> [WORK TO COMPLETE]:
(1) In the forum thread about the MHF rally at the Peterborough show, how much do members save by choosing motorhomefacts.com as their club when booking online?
(2) Carry on the forum thread about the MHF rally at the Peterborough show from the point where it stops.

---------- SELECTION

# MHF's Rally....Peterboro Show 21-23 April.



## hymmi (May 9, 2005)

Hi,

Booking on line for the Peterboro Show 21-23 April has opened www.nationalmotorhomeshow.co.uk when booking it says choose club to rally with.motorhomefacts.com is there,you save £2 .

I am putting this up now although early for some, a lot of members need notice well in advance for rallies.

I hope we have a good turn out ,this will be MHF's first rally at the National Motorhome Show,the first and main show of the year for us.

Myself,Dave and LadyJ,John will be the Rally Marshal's................


----------



## nukeadmin (Oct 10, 2003)

note: Added to the rallies organiser so please add your names once you have booked up using this link:-

http://www.motorhomefacts.com/modul...display_results&Venue=Peterborough Show Rally


----------



## 88927 (May 10, 2005)

This is great thanks Hymmi
I guess that if members attend this rally, they only need to save £3 this year and the subs will have been FREE!!!!!!!

Bring it on

Keith


----------



## DABurleigh (May 9, 2005)

I've been to Peterborough 3 or 4 times now. Of the shows I've frequented I reckon it has the best size and balance between vehicles and accessories. I received an MMM discount as well as the MHF one. Just need the fledgling MHF diesel discount being suggested and I'll be in profit!

Timed well again to combine with post-Easter Uni run 

Dave


----------



## Scotjimland (May 23, 2005)

Hi Hymmi 

Couple of questions 

Will there be access for RVs at the MHFs area and if so do Warners allow it, 
RVs are usually parked up in a separate area. 

Cheers


----------



## 88927 (May 10, 2005)

Oeerr
Good point Jim.....
I will be watching this space too.

Looking forward to the show, and meeting up with a lot of people there.

Keith


----------



## olley (May 1, 2005)

I seem to remember last year somebody wrote into one of the mags about this, I believe he had to go in the general area to be with his mate. They where directing all RV's to one area regardless, but after a argument they allowed him to go to the general area, but nowhere else.

It stuck in my mind as he was close to us
I may have got this a bit wrong so don't quote me. Memory's getting foggy.

Olley


----------



## LadyJ (May 9, 2005)

*peterborough*

Ben and Lizzie parked up with us in the MHF's area at York but as some of the larger RV take up 2 places it just depends on how much space Warners allot us I should think, but if you have booked on MHF's you should be parked with us, might just mean shuffling around a bit and squeezing in :lol:


----------



## olley (May 1, 2005)

Suprised DA hasn't got an RV then as i understand he's always up for a squeeze :lol: 

Olley


----------



## Scotjimland (May 23, 2005)

*Re: peterborough*



LadyJ894 said:


> Ben and Lizzie parked up with us in the MHF's area at York but as some of the larger RV take up 2 places it just depends on how much space Warners allot us I should think,


I appreciate what your saying LadyJ , but I think it would be wise to get clarification from Warner, if several Rvs turn up it could be overcrowded.. not just a squeeze.

--------------------
---------- DATA LINES

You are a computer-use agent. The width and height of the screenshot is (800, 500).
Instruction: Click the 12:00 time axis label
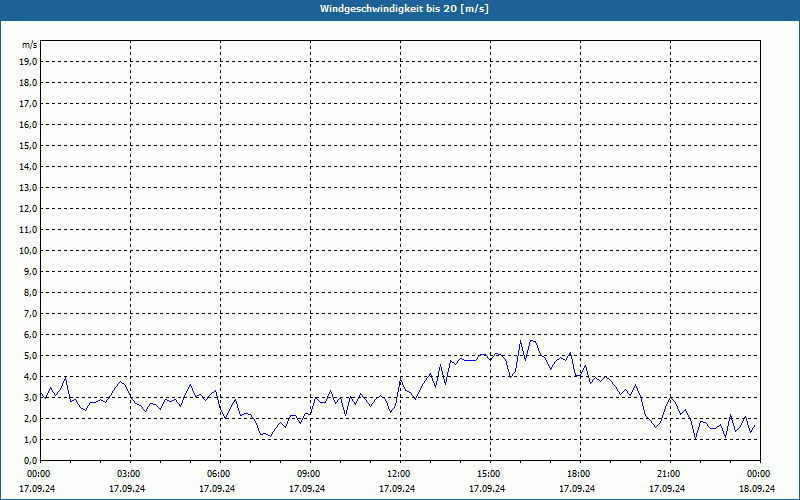coord(399,474)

--------------------

> [OUTPUTS IN ORDER]:
(1) £2.

(2)
At Peterborough the RV area is hard standing, getting an 8 ton RV out of mud could be quite a challenge 8O


----------



## 88726 (May 9, 2005)

hi guys

hopefully they allocate us a decent sized area this time , then nobody will have to squeeze anything . the space we had at york was too small whilst there was acres and acres of unused ground left in the general area . lets not do the squeeze in thing again .


----------



## hymmi (May 9, 2005)

Hi,

I will ring Warners tomorrow and let you know,if this is the case i can understand it to a point,as Peterboro can be wet,we sink most years,i did complain bitterly to the organiser last year about the general red area always having uncut and boggy ground,the water runs off the hill onto it.............but we as a rally will have one of the best areas near the show..............

Hi Kenny,

Not sure what you mean about York we had tons of space..........i have already asked Warners about space,if we need more or less space it is sorted on site.If the rv's are allowed on the rally field once i know how many i will tell Warners we need more space before show.

Hi Dave.Glad you can make it


----------



## 96097 (Aug 22, 2005)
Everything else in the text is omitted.